On 20 October 2005, the final show of Fame Gurukul was broadcast in which the final three contestants - Qazi Touqeer, Rex D'Souza and Ruprekha Banerjee battled it for the top spots.
After much waiting and various shows in between, the results were finally announced. Qazi Touqeer, the favourite was one of the winners, while Ruprekha Banerjee made up the pair with him.

Celebrity Fame Gurukul
After the claimed success of Fame Gurukul, Sony Entertainment Television brought what they claimed to be "a bigger, better, more exciting and entertaining" version of Fame Gurukul named Celebrity Fame Gurukul where now was the turn of some popular personalities to compete by going "back to school". Celebrity Fame Gurukul is based on the successful reality show called 'Comic Relief Does Fame Academy' which was a spin-off on 'Fame Academy' produced by the format owner Gestmusic, part of the Endemol Group.

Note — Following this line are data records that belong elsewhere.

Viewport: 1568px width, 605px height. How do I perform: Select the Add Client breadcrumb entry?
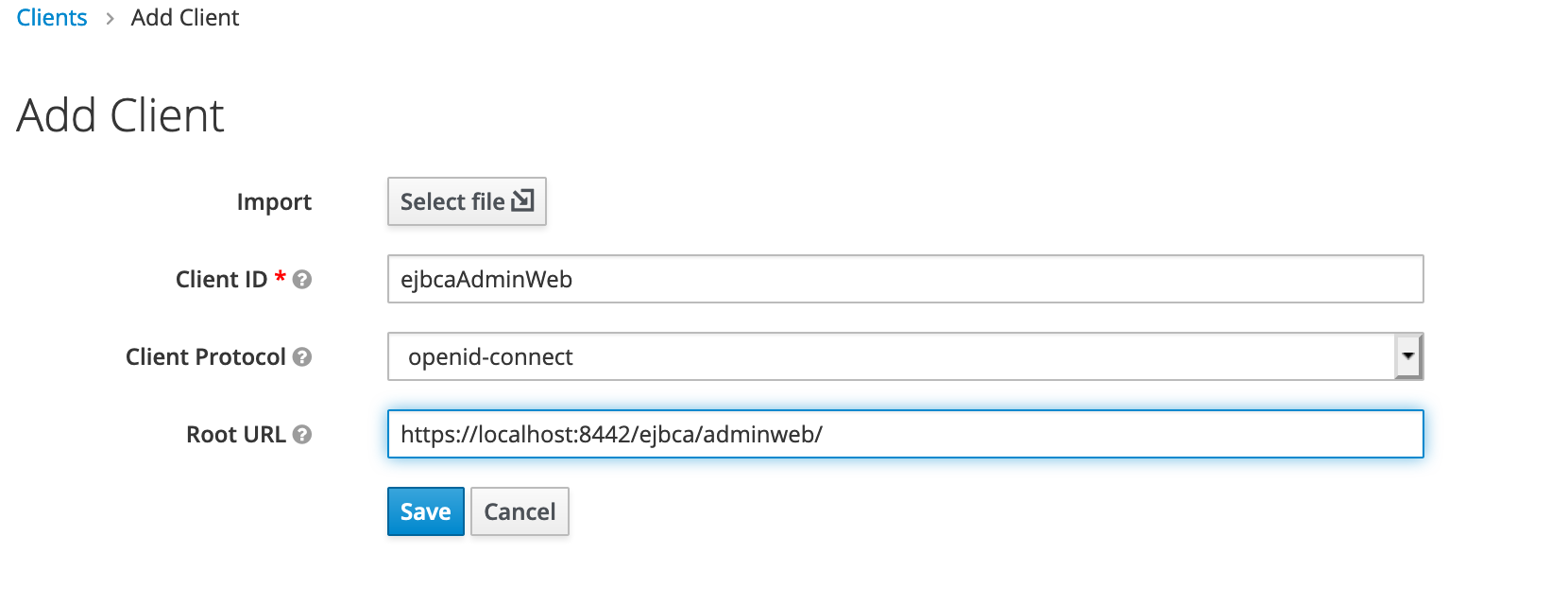pyautogui.click(x=185, y=17)
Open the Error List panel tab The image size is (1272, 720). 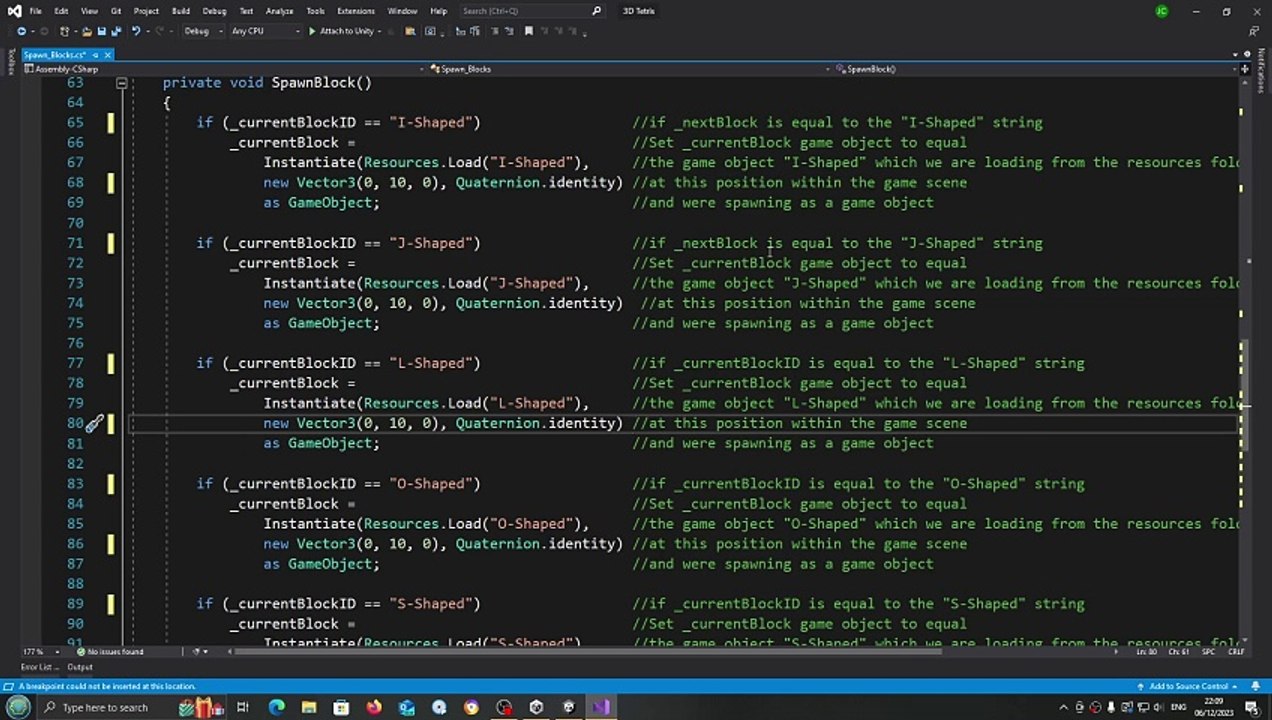[x=36, y=667]
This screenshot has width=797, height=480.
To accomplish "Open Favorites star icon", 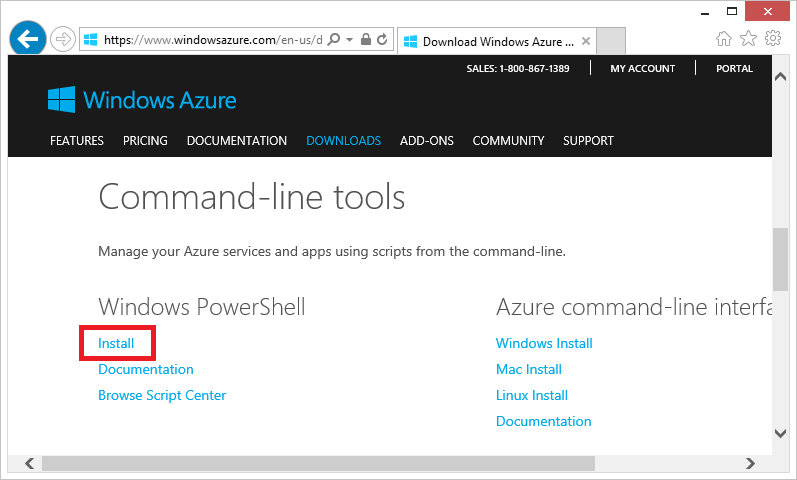I will point(748,39).
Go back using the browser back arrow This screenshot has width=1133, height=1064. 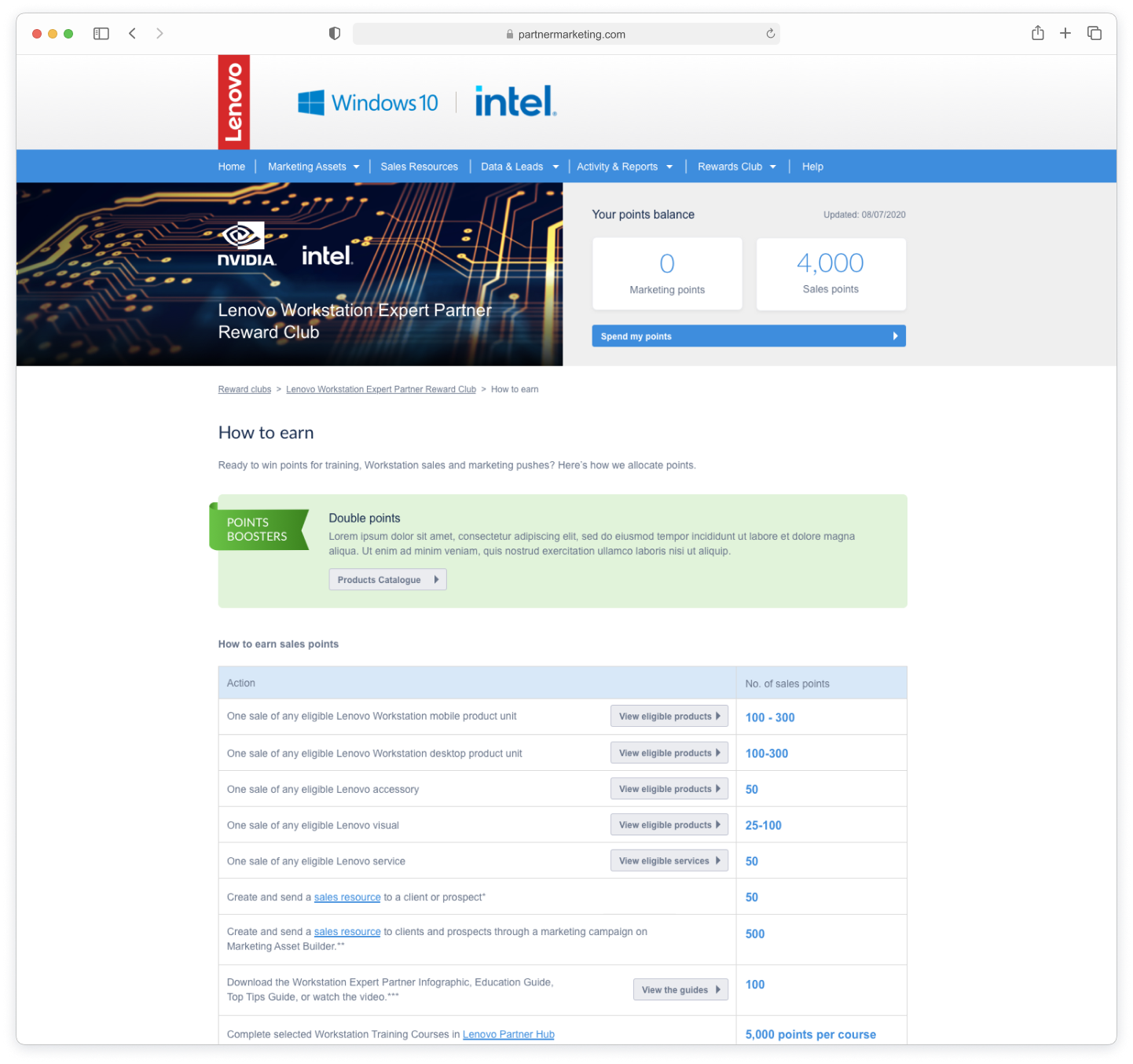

They were now given various tasks to learn becoming singers and performers, while competing for the grand prize.

The show promised unlimited drama and excitement while watching the never-before-seen footage of the behind-the-scenes action and drama of the highly diverse group of celebrities, their behaviour, quirks, egos, trials, tribulations, inter-personal relationship, competitive spirit and their struggle to survive at the Gurukul uncensored, unscripted and very candid. And, for the very first time ever, viewers got to watch the celebrities in their new 'avataar' - as singers.

The proceeds of the show would go to the Make a Wish Foundation, a non-profit organization dedicated to granting the most cherished wishes of children living with life-threatening illnesses.

Making of the Fame Singer

After receiving close to 50 million votes, Celebrity Fame Gurukul took the popularity of the show to new heights. The television celebrities who were all non-singers now trained together and competed at the Gurukul - where discipline and their raw talent would be professionally tested by the well-known team of Ila Arun, Prasant Samadar, Padma Wadkar and Bosco-Caesar.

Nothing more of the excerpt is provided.